それにしても、見送り寂しくない? 第36回、振り返りましょう。
■書道部もハギャレンもいない
神戸にナイスな美容室の居抜きテナントが出たことで、再びハサミを握ることにした結ちゃんパパ(北村有起哉)。それに伴い、栄養士になることを決めた結ちゃんも神戸の専門学校への進学を決意。ママ(麻生久美子)と3人で神戸に引っ越すことになりました。

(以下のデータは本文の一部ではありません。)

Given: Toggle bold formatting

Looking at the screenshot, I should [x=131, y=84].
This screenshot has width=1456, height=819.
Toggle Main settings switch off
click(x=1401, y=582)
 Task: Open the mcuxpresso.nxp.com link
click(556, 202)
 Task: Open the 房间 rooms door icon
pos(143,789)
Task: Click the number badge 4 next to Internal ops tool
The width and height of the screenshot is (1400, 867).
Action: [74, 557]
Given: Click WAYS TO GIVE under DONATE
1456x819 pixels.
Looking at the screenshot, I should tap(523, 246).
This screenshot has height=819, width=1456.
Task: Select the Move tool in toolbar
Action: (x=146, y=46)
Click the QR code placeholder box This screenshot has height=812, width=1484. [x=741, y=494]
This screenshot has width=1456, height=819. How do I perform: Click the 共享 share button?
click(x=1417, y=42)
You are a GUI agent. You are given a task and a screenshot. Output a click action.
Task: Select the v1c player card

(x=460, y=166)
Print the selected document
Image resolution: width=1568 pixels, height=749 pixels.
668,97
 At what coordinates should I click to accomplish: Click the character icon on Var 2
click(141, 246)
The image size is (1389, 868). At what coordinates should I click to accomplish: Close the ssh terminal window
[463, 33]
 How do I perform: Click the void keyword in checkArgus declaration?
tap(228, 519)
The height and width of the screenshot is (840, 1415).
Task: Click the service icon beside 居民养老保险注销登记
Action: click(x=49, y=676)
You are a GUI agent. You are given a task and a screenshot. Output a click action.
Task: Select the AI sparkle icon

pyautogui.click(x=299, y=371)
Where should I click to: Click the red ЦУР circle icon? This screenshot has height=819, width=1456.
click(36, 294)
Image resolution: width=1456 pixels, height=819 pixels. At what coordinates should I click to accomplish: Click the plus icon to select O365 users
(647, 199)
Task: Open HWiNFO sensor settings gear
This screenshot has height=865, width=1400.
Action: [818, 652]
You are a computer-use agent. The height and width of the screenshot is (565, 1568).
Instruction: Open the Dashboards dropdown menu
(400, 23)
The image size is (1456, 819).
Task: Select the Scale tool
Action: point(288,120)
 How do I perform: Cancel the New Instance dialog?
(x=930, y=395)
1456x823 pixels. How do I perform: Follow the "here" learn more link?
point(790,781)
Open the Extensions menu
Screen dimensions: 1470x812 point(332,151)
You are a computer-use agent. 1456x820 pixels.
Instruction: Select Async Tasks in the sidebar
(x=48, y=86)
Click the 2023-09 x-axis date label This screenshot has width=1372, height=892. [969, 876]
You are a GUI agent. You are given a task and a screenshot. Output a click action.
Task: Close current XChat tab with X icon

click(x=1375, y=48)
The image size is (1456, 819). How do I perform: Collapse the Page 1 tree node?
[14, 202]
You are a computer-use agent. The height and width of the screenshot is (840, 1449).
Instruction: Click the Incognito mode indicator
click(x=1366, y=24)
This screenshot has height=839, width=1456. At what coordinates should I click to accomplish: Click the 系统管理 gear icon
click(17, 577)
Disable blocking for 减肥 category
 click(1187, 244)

旅立ちの日、駅のホームに見送りに来たのは、おばあちゃん(宮崎美子)と幼なじみの陽太(菅生新樹)、それにあんまりよく知らない農家仲間のおじさんの3人だけ。ドラマがすっ飛ばした高1夏から高3夏の2年間も含めて、結ちゃんはハギャレンにも書道部にも積極的に参加していたとされていましたが、仲が良かったはずの女の子たちは誰も見送りに来ません。それどころか、結ちゃんが女友達と将来について相談したり、別れを惜しんだり、それでも互いに勇気づけたり、そういうシーンはひとつもありませんでした。
以前から感じていたことですが、このドラマは「女友達」に対してとことん冷たいよね。少女期の女性にとって、女友達という存在が人格形成に及ぼす影響を完全に無視しているということです。ハギャレンも結局のところ主人公に「ギャル」という記号を付加する役割しか与えられなかったし、書道なんてイケメン野球カッパ(佐野勇斗)を応援するためのガジェット作りの道具でしかなかった。書道部の恵美ちゃんやハギャレンのリサポンと、結ちゃんが心を開いて会話をしたシーンなどひとつもありませんでした。
そのくせ、姉のアユ(仲里依紗)には女友達だった故・マキちゃんの生きたかった人生をそのまま背負わせている。そして、それがまるで呪いであったかのようにアユに禍根を残している。